_Records for this exercise_.
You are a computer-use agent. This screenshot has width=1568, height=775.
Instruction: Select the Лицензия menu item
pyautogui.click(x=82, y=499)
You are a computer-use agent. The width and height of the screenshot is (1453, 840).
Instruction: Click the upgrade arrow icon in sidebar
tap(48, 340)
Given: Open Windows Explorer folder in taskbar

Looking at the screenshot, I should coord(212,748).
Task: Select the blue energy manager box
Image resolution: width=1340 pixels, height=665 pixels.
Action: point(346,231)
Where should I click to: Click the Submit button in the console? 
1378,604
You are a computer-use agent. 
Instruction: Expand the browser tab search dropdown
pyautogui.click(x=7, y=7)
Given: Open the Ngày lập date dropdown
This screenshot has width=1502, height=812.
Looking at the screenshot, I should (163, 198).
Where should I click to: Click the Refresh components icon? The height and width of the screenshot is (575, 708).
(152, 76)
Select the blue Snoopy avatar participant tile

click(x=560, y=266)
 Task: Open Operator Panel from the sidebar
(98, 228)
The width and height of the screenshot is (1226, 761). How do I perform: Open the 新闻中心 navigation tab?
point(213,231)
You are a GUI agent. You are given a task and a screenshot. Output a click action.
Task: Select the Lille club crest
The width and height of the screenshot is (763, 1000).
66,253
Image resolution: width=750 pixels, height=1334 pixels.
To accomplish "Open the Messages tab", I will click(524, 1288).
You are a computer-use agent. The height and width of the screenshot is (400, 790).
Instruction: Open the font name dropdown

_Activity_. Find the word "computer" in the material, then list each line that holds it.

_Output for this exercise_.
You are a computer-use agent. This screenshot has width=1568, height=775.
You are a computer-use agent. The width and height of the screenshot is (1453, 840).
You are a computer-use agent. 
You are a computer-use agent. The height and width of the screenshot is (400, 790).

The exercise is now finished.